Closed thomashoneyman closed 4 years ago

thomashoneyman commented 4 years ago

This pull request is part of an effort to refresh and standardize the PureScript contributor libraries. Specifically, it:

  1. Uses GitHub Actions via setup-purescript for CI CI previously used a combination of Travis and a package.json file for installing dependencies via NPM. These files consistently get out of date and have to be updated across a large number of libraries. Using setup-purescript allows us to stay on the latest versions of PureScript tooling across the contributor organization and run CI for our libraries without relying on Node. This also allows projects that don't use any NPM dependencies to omit a package.json file altogether -- the standard commands are spago install, spago build, and spago test, and we only need the package.json if there are NPM dependencies or the scripts are more than just those three commands.

  2. Adds a stale.yml file The work to maintain the contributor libraries largely falls to myself and Gary. There's a non-trivial workload doing housekeeping across the fifty-ish projects. This file allows us to automatically notify participants about issues without activity after 90 days so they can ping us, or -- if there is no response for another 21 days -- the issue can be closed automatically.

  3. Updates configuration files used in the project Each contributor project should ideally use the same minimal set of configuration files. This update standardizes the .gitignore and adds a standard .editorconfig. For projects that use the FFI we also have a standard eslintrc.json to lint the FFI files.

  4. Converts the project to use Spago for local development In this case the project already used Spago. But this removes the main / test distinction and uses a single Spago file. That's because the Spago file is only used for local development and has no bearing on the dependencies listed in package-sets. It's OK for it to include the test dependencies as well. There's a longer note at the end of this PR which describes future changes for contributor libraries wrt Spago and Bower.

  5. Updates the README and documentation. This is a first step towards ensuring all contrib libraries have adequate documentation comments, written documentation in a docs directory, and tests (even just usage examples) available in a test directory. In this case the library already had a lengthy tutorial, so that's simply been moved to a standard docs location so the main README remains digestible. For other libraries this will entail either creating minimal documentation or creating a placeholder README file with a call to action to request help writing docs. Either way, users should be able to expect documentation in a docs folder when they use a purescript-contributor library.

  6. Updates issue templates and adds new labels GitHub now has support for multiple issue templates, so I've added a standard 'bug report' and 'change request' pair of issue templates. In addition, I'd like to ensure every purescript-contrib library has a good first issue to label small issues new contributors can take on and a document me label to indicate an issue represents a lack of documentation (which could be added to the docs folder.

  7. Updates the contributing file The CONTRIBUTING file now more directly encourages folks to contribute and gives direction on how they might start. It also includes more in the way of development setup, which both trims down the README file and also helps push more people to read the CONTRIBUTING file (which I've tried to keep short).

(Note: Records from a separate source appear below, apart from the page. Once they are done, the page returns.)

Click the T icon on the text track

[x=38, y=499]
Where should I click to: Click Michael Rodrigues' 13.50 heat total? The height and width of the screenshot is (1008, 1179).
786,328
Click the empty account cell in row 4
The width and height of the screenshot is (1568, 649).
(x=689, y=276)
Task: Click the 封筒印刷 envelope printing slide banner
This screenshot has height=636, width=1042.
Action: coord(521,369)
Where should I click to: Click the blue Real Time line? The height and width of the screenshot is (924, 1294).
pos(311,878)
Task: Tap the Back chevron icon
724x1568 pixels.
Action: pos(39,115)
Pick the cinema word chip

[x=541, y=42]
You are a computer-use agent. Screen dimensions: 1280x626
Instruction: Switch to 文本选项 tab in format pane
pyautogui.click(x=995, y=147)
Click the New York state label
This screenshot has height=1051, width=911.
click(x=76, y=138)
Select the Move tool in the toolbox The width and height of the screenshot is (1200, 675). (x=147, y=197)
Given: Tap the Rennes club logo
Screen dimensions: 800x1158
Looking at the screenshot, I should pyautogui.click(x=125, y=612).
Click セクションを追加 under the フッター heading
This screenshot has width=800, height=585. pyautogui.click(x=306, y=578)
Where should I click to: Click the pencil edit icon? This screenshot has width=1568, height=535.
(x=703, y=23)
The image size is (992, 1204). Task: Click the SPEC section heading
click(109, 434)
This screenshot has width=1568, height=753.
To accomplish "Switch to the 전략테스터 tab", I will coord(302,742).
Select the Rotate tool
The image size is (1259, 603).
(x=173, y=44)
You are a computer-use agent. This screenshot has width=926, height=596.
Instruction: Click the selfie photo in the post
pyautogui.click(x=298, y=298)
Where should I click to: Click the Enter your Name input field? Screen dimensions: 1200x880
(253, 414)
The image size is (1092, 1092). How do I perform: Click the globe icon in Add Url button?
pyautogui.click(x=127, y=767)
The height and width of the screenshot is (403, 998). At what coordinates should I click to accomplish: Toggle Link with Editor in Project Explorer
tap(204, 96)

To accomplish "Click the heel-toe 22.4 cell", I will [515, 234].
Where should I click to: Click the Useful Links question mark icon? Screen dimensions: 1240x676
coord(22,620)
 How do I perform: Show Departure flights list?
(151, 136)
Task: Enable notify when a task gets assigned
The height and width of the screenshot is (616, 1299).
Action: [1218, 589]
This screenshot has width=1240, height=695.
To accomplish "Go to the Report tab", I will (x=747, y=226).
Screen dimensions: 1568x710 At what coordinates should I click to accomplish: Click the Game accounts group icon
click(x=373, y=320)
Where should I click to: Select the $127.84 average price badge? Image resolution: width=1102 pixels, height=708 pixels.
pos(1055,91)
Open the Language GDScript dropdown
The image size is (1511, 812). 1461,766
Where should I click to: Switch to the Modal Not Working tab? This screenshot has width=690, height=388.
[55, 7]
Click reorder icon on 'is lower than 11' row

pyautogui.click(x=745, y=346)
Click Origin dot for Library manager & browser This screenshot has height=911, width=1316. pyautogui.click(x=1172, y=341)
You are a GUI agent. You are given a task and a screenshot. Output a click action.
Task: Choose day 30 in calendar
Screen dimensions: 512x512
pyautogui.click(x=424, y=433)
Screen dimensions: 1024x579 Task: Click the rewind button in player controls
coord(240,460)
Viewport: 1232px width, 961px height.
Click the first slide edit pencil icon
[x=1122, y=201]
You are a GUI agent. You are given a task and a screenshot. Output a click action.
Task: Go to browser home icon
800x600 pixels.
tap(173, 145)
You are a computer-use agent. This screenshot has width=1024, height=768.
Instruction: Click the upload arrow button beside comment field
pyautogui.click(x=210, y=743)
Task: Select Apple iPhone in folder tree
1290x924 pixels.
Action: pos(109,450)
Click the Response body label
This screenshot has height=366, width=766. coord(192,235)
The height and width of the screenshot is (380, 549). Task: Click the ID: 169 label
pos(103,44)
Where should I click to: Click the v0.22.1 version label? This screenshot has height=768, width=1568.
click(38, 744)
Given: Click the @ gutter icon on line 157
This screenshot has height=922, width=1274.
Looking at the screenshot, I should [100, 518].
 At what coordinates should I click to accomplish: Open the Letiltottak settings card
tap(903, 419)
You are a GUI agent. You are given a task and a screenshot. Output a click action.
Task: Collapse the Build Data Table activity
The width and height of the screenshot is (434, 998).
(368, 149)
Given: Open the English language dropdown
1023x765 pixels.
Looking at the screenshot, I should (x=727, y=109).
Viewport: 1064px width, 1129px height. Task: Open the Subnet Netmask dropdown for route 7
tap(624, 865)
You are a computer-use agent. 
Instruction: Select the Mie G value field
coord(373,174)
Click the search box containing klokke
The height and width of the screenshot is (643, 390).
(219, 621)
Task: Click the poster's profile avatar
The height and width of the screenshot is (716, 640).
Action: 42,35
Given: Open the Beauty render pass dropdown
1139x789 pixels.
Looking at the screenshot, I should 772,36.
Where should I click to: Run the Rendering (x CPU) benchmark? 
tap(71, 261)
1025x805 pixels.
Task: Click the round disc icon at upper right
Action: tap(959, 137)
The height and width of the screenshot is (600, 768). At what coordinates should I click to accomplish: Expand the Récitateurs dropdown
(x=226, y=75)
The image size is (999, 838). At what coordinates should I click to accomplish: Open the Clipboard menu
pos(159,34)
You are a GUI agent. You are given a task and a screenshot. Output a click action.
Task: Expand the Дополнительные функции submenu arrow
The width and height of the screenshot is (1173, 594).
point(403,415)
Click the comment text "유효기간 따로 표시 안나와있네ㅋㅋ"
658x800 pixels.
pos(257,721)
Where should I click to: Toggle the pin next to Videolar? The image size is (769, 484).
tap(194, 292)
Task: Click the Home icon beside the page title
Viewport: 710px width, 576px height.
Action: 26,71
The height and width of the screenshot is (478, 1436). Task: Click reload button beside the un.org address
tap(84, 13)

This PR is the groundwork for some followup efforts to ensure the contributor libraries are kept up-to-date, publish new versions to Pursuit automatically, are welcoming to new contributors, and have adequate documentation, tests, and usage examples.

This PR leaves the Bower file in place. When the purescript/registry is ready to go and the package format has stabilized we can sweep back through the contributor libraries to remove this file and update to the correct package format.